__Instructions for the task__
Reproduce the records below; each should match the original exactly.

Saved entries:
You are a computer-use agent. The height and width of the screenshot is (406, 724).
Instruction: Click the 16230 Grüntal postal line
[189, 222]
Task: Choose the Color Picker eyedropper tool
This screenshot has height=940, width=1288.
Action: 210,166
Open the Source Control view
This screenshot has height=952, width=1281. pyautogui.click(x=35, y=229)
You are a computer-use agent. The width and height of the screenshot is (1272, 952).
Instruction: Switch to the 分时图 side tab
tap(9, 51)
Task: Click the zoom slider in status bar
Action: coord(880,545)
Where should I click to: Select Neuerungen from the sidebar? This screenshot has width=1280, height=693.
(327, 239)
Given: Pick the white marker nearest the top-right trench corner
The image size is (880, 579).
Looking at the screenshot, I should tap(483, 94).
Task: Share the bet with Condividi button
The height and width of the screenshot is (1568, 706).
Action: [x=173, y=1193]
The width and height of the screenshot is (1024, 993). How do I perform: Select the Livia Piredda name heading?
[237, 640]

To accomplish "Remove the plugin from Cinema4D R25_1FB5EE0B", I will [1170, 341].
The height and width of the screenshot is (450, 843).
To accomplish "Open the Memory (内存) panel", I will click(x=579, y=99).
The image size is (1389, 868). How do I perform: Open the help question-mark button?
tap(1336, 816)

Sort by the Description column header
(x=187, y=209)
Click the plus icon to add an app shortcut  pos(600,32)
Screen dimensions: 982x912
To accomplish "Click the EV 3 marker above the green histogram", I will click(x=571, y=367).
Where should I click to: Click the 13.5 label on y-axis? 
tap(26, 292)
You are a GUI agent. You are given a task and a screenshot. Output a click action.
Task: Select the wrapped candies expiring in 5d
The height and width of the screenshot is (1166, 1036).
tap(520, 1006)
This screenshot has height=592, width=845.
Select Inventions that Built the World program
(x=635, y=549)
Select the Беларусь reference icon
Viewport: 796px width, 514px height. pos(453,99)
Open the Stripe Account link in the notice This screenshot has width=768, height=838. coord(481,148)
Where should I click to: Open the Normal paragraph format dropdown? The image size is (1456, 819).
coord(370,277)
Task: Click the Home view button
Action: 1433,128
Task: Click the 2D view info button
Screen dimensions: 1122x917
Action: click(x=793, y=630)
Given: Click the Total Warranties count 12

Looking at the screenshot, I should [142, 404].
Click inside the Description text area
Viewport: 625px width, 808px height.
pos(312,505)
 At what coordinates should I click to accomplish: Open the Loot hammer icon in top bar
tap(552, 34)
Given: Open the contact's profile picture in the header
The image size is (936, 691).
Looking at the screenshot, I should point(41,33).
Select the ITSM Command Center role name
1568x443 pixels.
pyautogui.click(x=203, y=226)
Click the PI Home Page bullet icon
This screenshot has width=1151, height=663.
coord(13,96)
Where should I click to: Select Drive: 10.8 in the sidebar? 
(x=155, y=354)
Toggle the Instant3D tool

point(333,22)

__Response__
You are a computer-use agent. The height and width of the screenshot is (406, 724).
Instruction: Click the 16230 Grüntal postal line
[189, 222]
Task: Choose the Color Picker eyedropper tool
This screenshot has height=940, width=1288.
Action: 210,166
Open the Source Control view
This screenshot has height=952, width=1281. pyautogui.click(x=35, y=229)
You are a computer-use agent. The width and height of the screenshot is (1272, 952).
Instruction: Switch to the 分时图 side tab
tap(9, 51)
Task: Click the zoom slider in status bar
Action: coord(880,545)
Where should I click to: Select Neuerungen from the sidebar? This screenshot has width=1280, height=693.
(327, 239)
Given: Pick the white marker nearest the top-right trench corner
The image size is (880, 579).
Looking at the screenshot, I should tap(483, 94).
Task: Share the bet with Condividi button
The height and width of the screenshot is (1568, 706).
Action: [x=173, y=1193]
The width and height of the screenshot is (1024, 993). How do I perform: Select the Livia Piredda name heading?
[237, 640]

To accomplish "Remove the plugin from Cinema4D R25_1FB5EE0B", I will [1170, 341].
The height and width of the screenshot is (450, 843).
To accomplish "Open the Memory (内存) panel", I will click(x=579, y=99).
The image size is (1389, 868). How do I perform: Open the help question-mark button?
tap(1336, 816)

Sort by the Description column header
(x=187, y=209)
Click the plus icon to add an app shortcut  pos(600,32)
Screen dimensions: 982x912
To accomplish "Click the EV 3 marker above the green histogram", I will click(x=571, y=367).
Where should I click to: Click the 13.5 label on y-axis? 
tap(26, 292)
You are a GUI agent. You are given a task and a screenshot. Output a click action.
Task: Select the wrapped candies expiring in 5d
The height and width of the screenshot is (1166, 1036).
tap(520, 1006)
This screenshot has height=592, width=845.
Select Inventions that Built the World program
(x=635, y=549)
Select the Беларусь reference icon
Viewport: 796px width, 514px height. pos(453,99)
Open the Stripe Account link in the notice This screenshot has width=768, height=838. coord(481,148)
Where should I click to: Open the Normal paragraph format dropdown? The image size is (1456, 819).
coord(370,277)
Task: Click the Home view button
Action: 1433,128
Task: Click the 2D view info button
Screen dimensions: 1122x917
Action: click(x=793, y=630)
Given: Click the Total Warranties count 12

Looking at the screenshot, I should [142, 404].
Click inside the Description text area
Viewport: 625px width, 808px height.
pos(312,505)
 At what coordinates should I click to accomplish: Open the Loot hammer icon in top bar
tap(552, 34)
Given: Open the contact's profile picture in the header
The image size is (936, 691).
Looking at the screenshot, I should point(41,33).
Select the ITSM Command Center role name
1568x443 pixels.
pyautogui.click(x=203, y=226)
Click the PI Home Page bullet icon
This screenshot has width=1151, height=663.
coord(13,96)
Where should I click to: Select Drive: 10.8 in the sidebar? 
(x=155, y=354)
Toggle the Instant3D tool

point(333,22)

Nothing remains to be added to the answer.